# Q-Learning Prototype for Hurricane Evacuation

This notebook demonstrates a simplified reinforcement learning prototype for learning optimal evacuation routes during a hurricane event. The environment consists of five locations with varying hurricane severity, and the agent learns to avoid danger zones while reaching a safe location.


In [None]:
import numpy as np
import random
import matplotlib.pyplot as plt
import matplotlib.colors as mcolors
import networkx as nx

: 

In [None]:
# Graph structure: adjacency list
graph = {
    0: [1, 2],   # 0 = Start
    1: [3],
    2: [3, 4],
    3: [4],      # 4 = Safe Zone
    4: []        # Terminal
}

location_names = {
    0: "marsh_harbor",
    1: "road_a",
    2: "road_b",
    3: "junction",
    4: "nassua (safe zone)"
}

hurricane_levels = {
    0: 4,
    1: 2,
    2: 3,
    3: 1,
    4: 0
}

hurricane_impact_map = {
    1: -1,
    2: -3,
    3: -5,
    4: -8,
    5: -10
}

evacuation_threshold = 3

In [None]:
# Parameters
gamma = 0.8  # Discount factor
alpha = 0.1  # Learning rate
episodes = 500
epsilon = 0.2  # Exploration factor

# Q-table: [states x actions]
q_table = np.zeros((len(graph), len(graph)))

def get_reward(current, next):
    if next == 4:
        return 10
    elif hurricane_levels[next] >= evacuation_threshold:
        return hurricane_impact_map[hurricane_levels[next]]
    else:
        return -1

In [None]:
# Training loop
for ep in range(episodes):
    state = 0
    while state != 4:
        if random.uniform(0, 1) < epsilon:
            action = random.choice(graph[state])
        else:
            q_vals = [q_table[state][a] for a in graph[state]]
            best_action_idx = np.argmax(q_vals)
            action = graph[state][best_action_idx]

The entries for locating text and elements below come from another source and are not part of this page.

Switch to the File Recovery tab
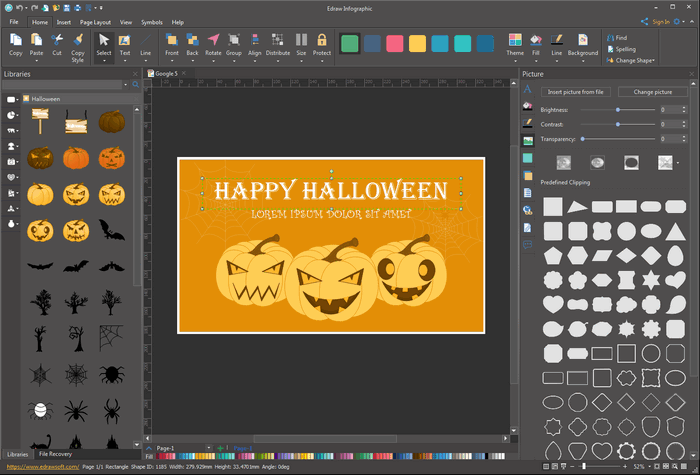Screen dimensions: 700x475 (56, 454)
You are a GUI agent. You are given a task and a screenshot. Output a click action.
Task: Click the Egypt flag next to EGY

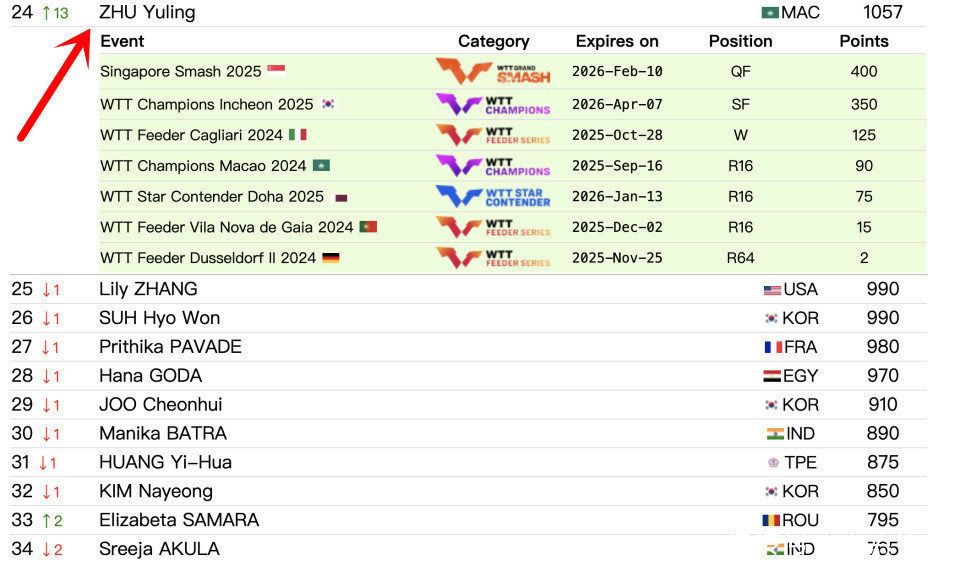(772, 376)
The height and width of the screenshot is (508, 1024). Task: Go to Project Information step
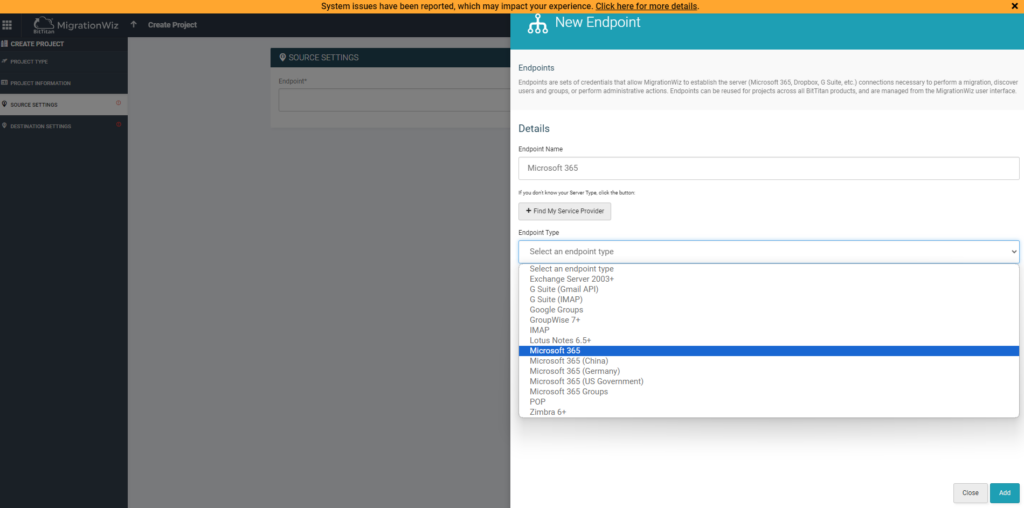click(40, 83)
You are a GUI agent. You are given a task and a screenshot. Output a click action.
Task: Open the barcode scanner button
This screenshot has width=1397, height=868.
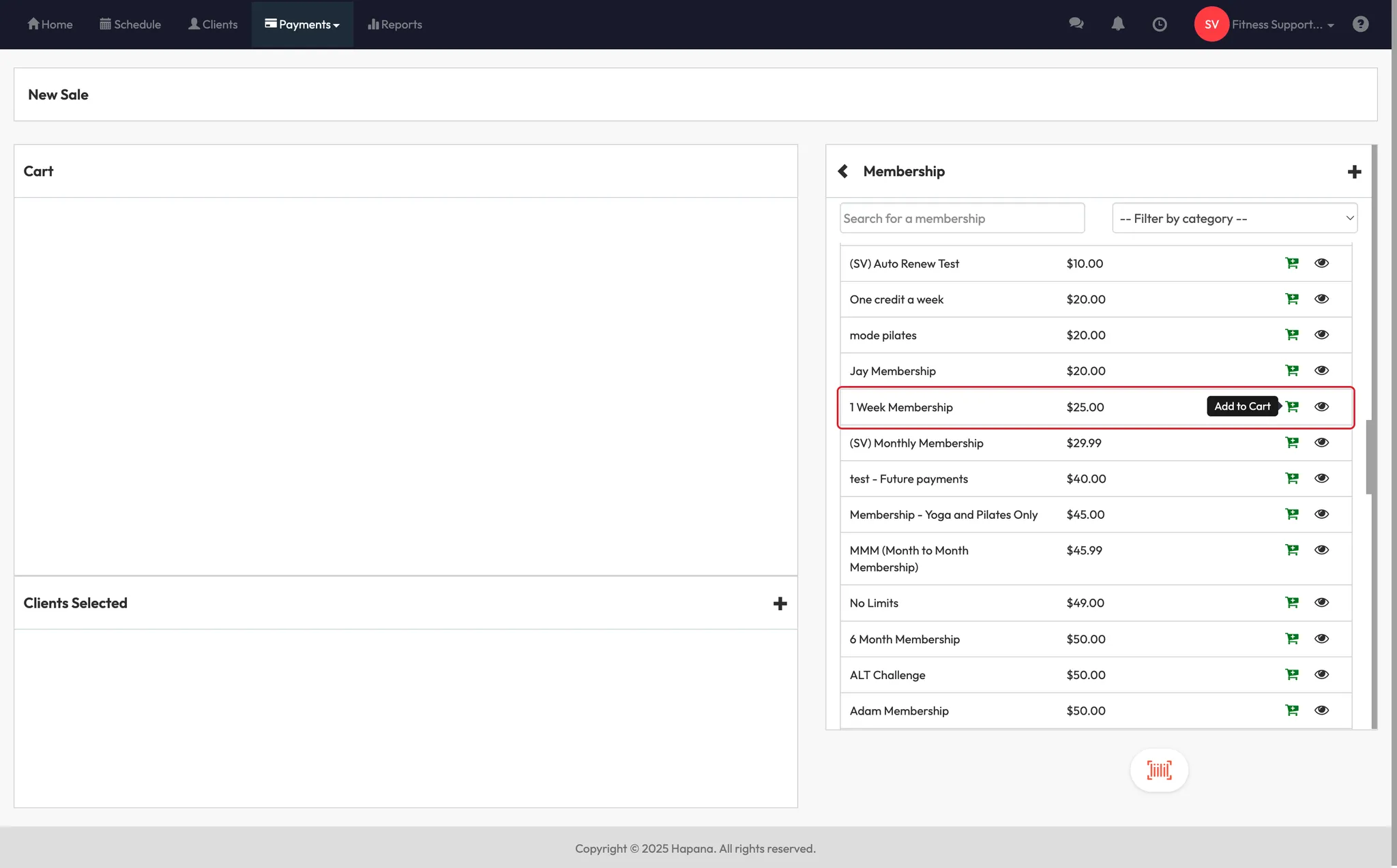pos(1159,770)
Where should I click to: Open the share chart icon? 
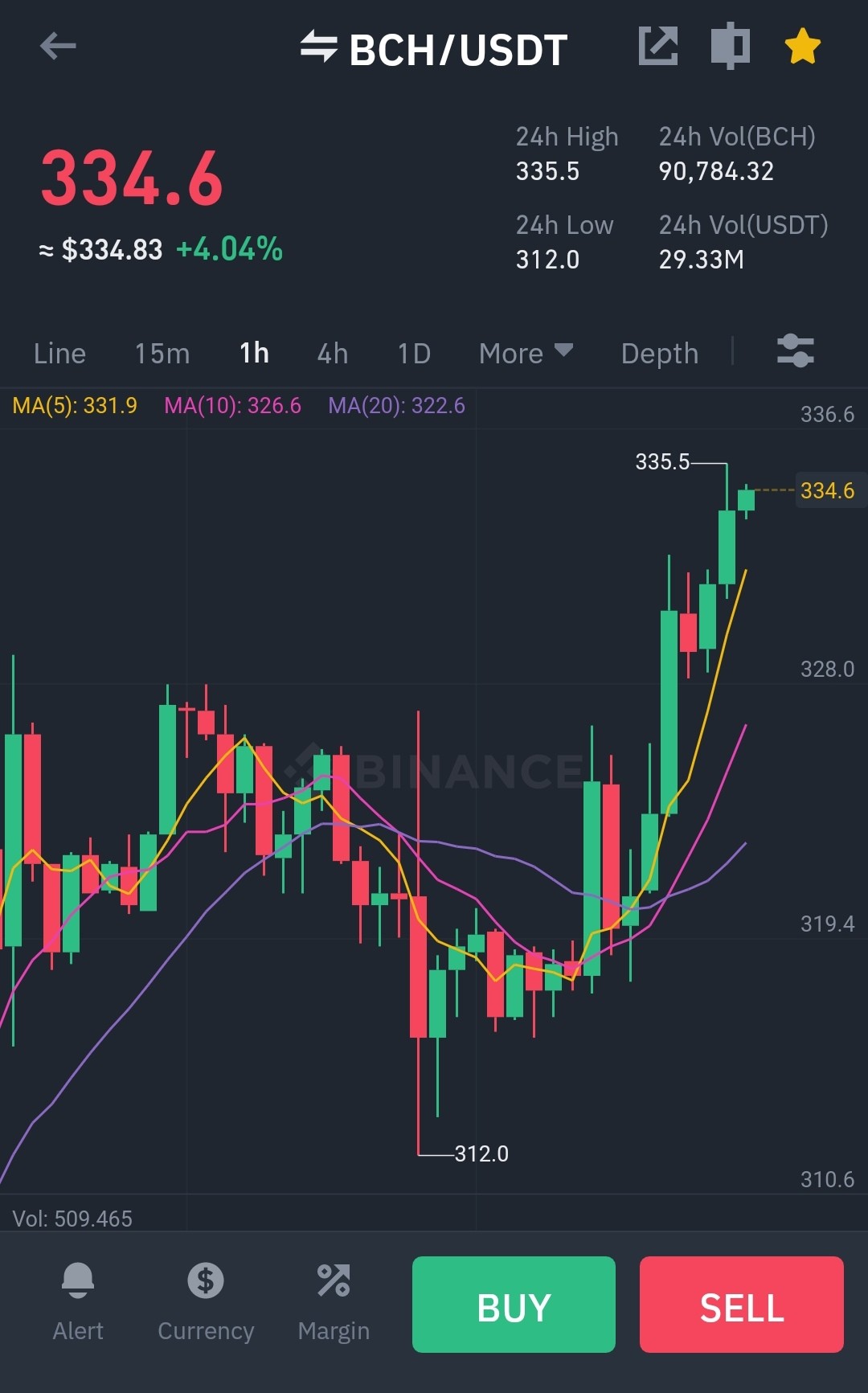click(x=658, y=45)
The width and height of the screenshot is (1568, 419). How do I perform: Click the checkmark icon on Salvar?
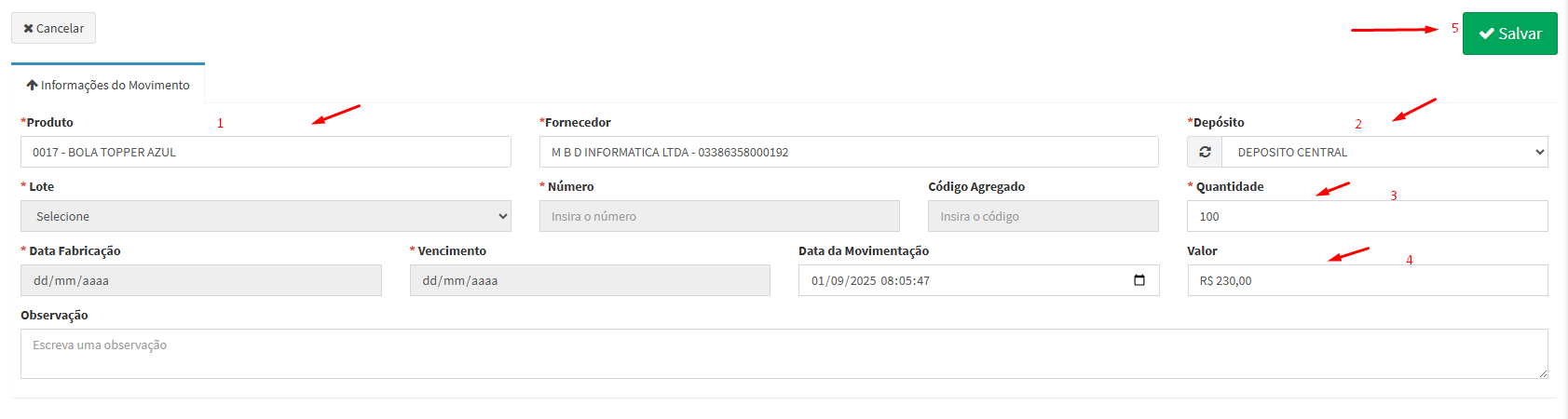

        reward = get_reward(state, action)
        future = max([q_table[action][a] for a in graph[action]] or [0])
        q_table[state][action] += alpha * (reward + gamma * future - q_table[state][action])

        state = action

In [None]:
# Show final Q-table
print("Learned Q-Table:")
print(q_table.round(2))

# Trace optimal route
state = 0
path = [location_names[state]]
while state != 4:
    next_states = graph[state]
    next_state = max(next_states, key=lambda a: q_table[state][a])
    path.append(location_names[next_state])
    state = next_state

print("\nOptimal route from marsh_harbor:")
print(" → ".join(path))

In [None]:
# Visualize the graph with hurricane levels
G = nx.DiGraph()
for node, neighbors in graph.items():
    for neighbor in neighbors:
        G.add_edge(location_names[node], location_names[neighbor])

pos = nx.spring_layout(G, seed=42)
node_colors = [hurricane_levels[i] for i in graph]

# Create color normalization based on hurricane level range
norm = mcolors.Normalize(vmin=min(hurricane_levels.values()), vmax=max(hurricane_levels.values()))
sm = plt.cm.ScalarMappable(cmap=plt.cm.coolwarm, norm=norm)
sm.set_array([])  # Needed to avoid warning

# Draw graph
nx.draw(G, pos, with_labels=True, node_color=[hurricane_levels[n] for n in graph],
        cmap=plt.cm.coolwarm, node_size=1500, font_size=10)

nx.draw_networkx_edge_labels(
    G,
    pos,
    edge_labels={(location_names[i], location_names[j]): f"to {location_names[j]}" for i in graph for j in graph[i]}
)

plt.title("Evacuation Graph with Hurricane Severity")

# Attach colorbar to the current plot
plt.colorbar(sm, label="Hurricane Level")
plt.show()

## Discussion

This prototype demonstrates the use of Q-learning to model adaptive agent behavior in response to environmental risk factors like hurricanes. The model successfully learns to avoid high-risk locations and prioritize safer routes based on the reward structure.